Orang tua memiliki sifat kemandirian yang tinggi seringkali menurunkan anak yang memiliki kemandirian yang sama. Namun faktor keturunan ini masih menjadi perdebatan karena ada yang berpendapat bahwa sesungguhnya bukan sifat kemandirian yang diturunkan kepada anaknya melainkan sifat orangtuanya yang muncul berdasarkan cara orangtua mendidik anaknya.

2)    Pola asuh orangtua.

Cara orangtua mengasuh atau mendidika anak akan mempengaruhi perkembangan kemandirian anak, orangtua yang menciptakan suasana aman dalam interaksi keluarganya akan dapat mendorong kelancaran perkembangan anak. Namun orangtua yang sering mengeluarkan kata-kata “jangan” tanpa disertai dengan penjelasan yang rasional akan menghambat perkembangan anak.

3)    Sistem pendidikan sekolah.

Proses pendidikan disekolah yang tidak mengembangkan demokratisasi tanpa argumentasi serta adanya tekanan punishment akan menghambat kemandirian seseorang. Sebaliknya, adanya penghargaan terhadap potensi anak, pemberian reward dan penciptaan kompetitif positif akan memperlancar perkembangan kemandirian anak.

4)    Sistem kehidupan di masyarakat.

Sistem kehidupan dimasyarakat yang terlalu menekankan pentingnya hierarki struktur sosial, merasa kurang aman atau mencekam serta kurang menghargai potensi remaja dalam kegiatan produktif dapat menghambat kelancaran perkembangan kemandirian remaja. Lingkungan masyarakat yang aman, menghargai ekspresi potensi remaja dalam bentuk kegiatan dan terlalu hierarki akan merangsang dan mendorong perkembangan kemandirian remaja.

 

Interpretasi Hasil Penelitian

Studi literatur yang telah dilakukan menunjukkan bahwa berbagai kebijakan sekolah berasrama seperti SMA Kristen Barana’ dapat memengaruhi tingkat kemandirian siswa. Kebijakan sekolah berasrama yang tentunya berbeda dengan sekolah umum lainnya dapat meningkatkan kemandirian siswanya. Kebijakan-kebijakan ini mencakup kebijakan akademik, kebijakan non-akademik, serta kebijakan pengasuhan dan pengawasan.

 

 

Kebijakan Akademik

Pembelajaran yang diselenggarakan dalam konteks sekolah berasrama bertujuan supaya siswa mendapatkan jaminan lingkungan yang kondusif aman dan nyaman bagi tumbuhnya kemandirian dan kepedulian pebelajar (Rozi, 2015).

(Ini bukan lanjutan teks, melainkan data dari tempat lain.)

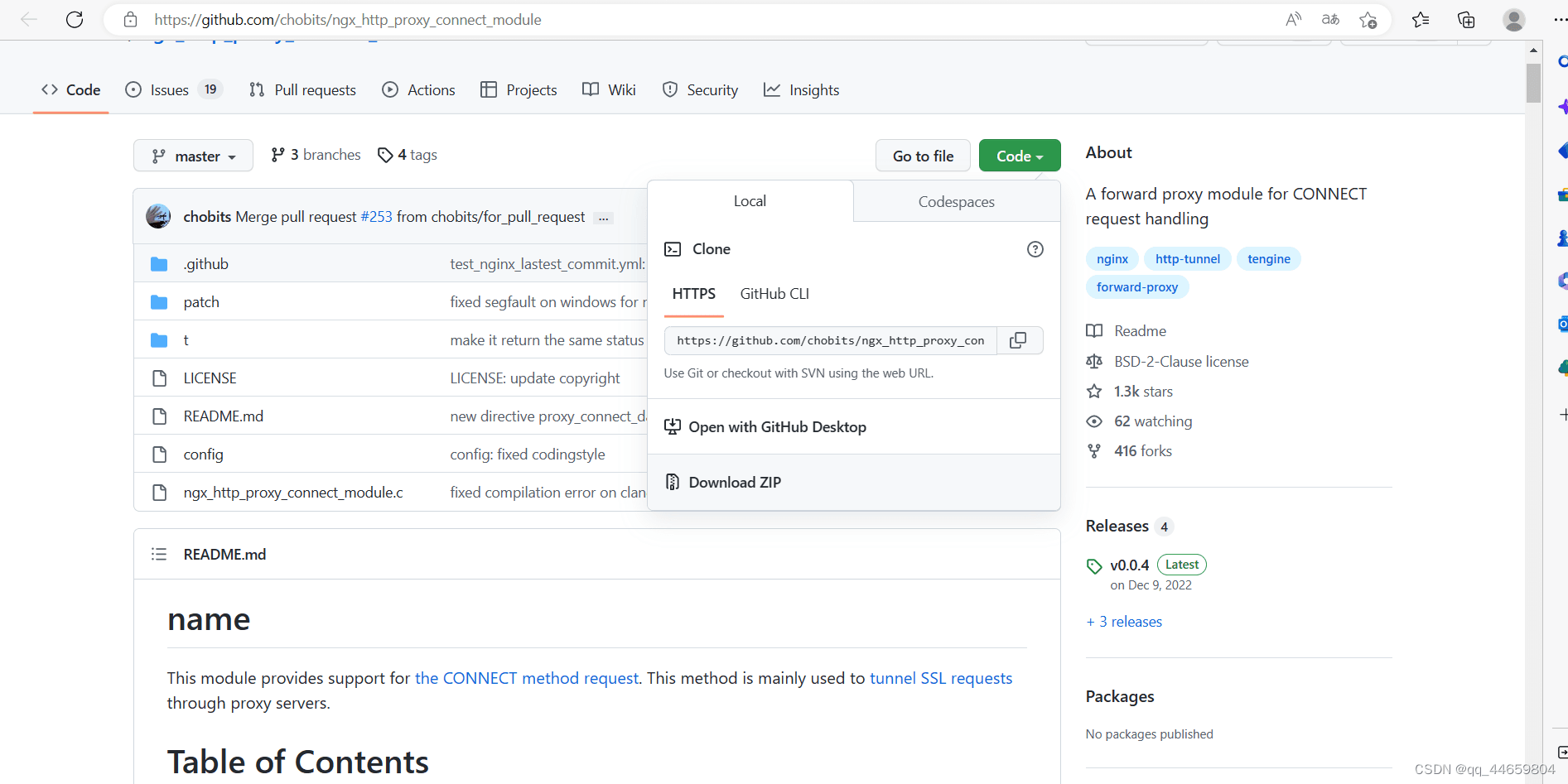
Task: Click the nginx topic tag
Action: pos(1112,259)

1)    Pembelajaran Mandiri: SMA Kristen Barana’ memiliki Kebijakan yang mendorong pembelajaran mandiri, seperti pemberian tugas proyek, penelitian, dan tugas individu, sangat efektif dalam mengembangkan keterampilan manajemen waktu dan tanggung jawab siswa. Tugas-tugas ini memungkinkan siswa untuk belajar mengambil inisiatif dan menyelesaikan tugas tanpa pengawasan langsung dari guru.

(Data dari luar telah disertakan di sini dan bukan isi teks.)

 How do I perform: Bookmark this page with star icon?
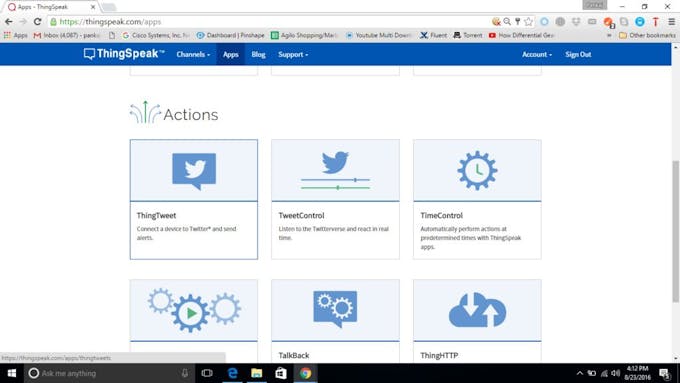528,22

2)    Penilaian Berbasis Kemandirian: Implementasi penilaian yang tidak hanya berfokus pada hasil akademik tetapi juga pada proses dan upaya siswa dalam menyelesaikan tugas secara mandiri membantu memperkuat kemandirian siswa. Di SMA Kristen Barana’ memiliki kebijakan tersendiri untuk siswa yang kedapatan menyalin pekerjaan teman sehingga siswa di sekolah ini tidak ada yang mencoba untuk menyontek terkhusus pada ujian soal yang diberikan oleh guru.

 

Kebijakan Non-Akademik

1)  Kegiatan Ekstrakurikuler

Kegiatan ekstrakurikuler seperti olahraga, seni, dan organisasi siswa memberikan kesempatan kepada siswa untuk mengembangkan keterampilan sosial, kepemimpinan, dan kerja tim. Melalui kegiatan ini, siswa belajar untuk mengatur waktu mereka sendiri dan mengambil tanggung jawab atas peran mereka dalam tim. Keterlibatan dalam kegiatan ekstrakurikuler juga memainkan peran yang signifikan dalam pembentukan kemandirian siswa di sekolah berasrama. Di SMA Kristen Barana melalui kegiatan seperti olahraga, seni, atau layanan masyarakat, siswa memiliki kesempatan untuk mengembangkan keterampilan sosial, kepemimpinan, dan rasa tanggung jawab. Keterlibatan dalam kegiatan ini tidak hanya membantu siswa menemukan minat dan bakat mereka, tetapi juga mengajarkan mereka nilai-nilai penting seperti kerjasama, ketekunan, dan rasa tanggung jawab terhadap diri sendiri dan komunitas. Ada beberapa kegiatan ekstrakulikuler di SMA Kristen Barana. Kegiatan ini beberapa dilaksanakan dihari yang sama seperti ekstrakulikuler monolog, tari, futsal, pasukan baris berbaris, olah vocal. Dengan fasilitas dan ruang yang berbeda beberapa ekskul bisa dilaksanakan dalam sehari. Diharapkan peserta didik secara bertanggung jawab untuk hadir dalam ekstrakulikuler ini dan melalui kegiatan ini besar harapan staf sekolah dan Pembina asrama bahwa peserta didik mampu membangun karakter dan kemandirian mereka.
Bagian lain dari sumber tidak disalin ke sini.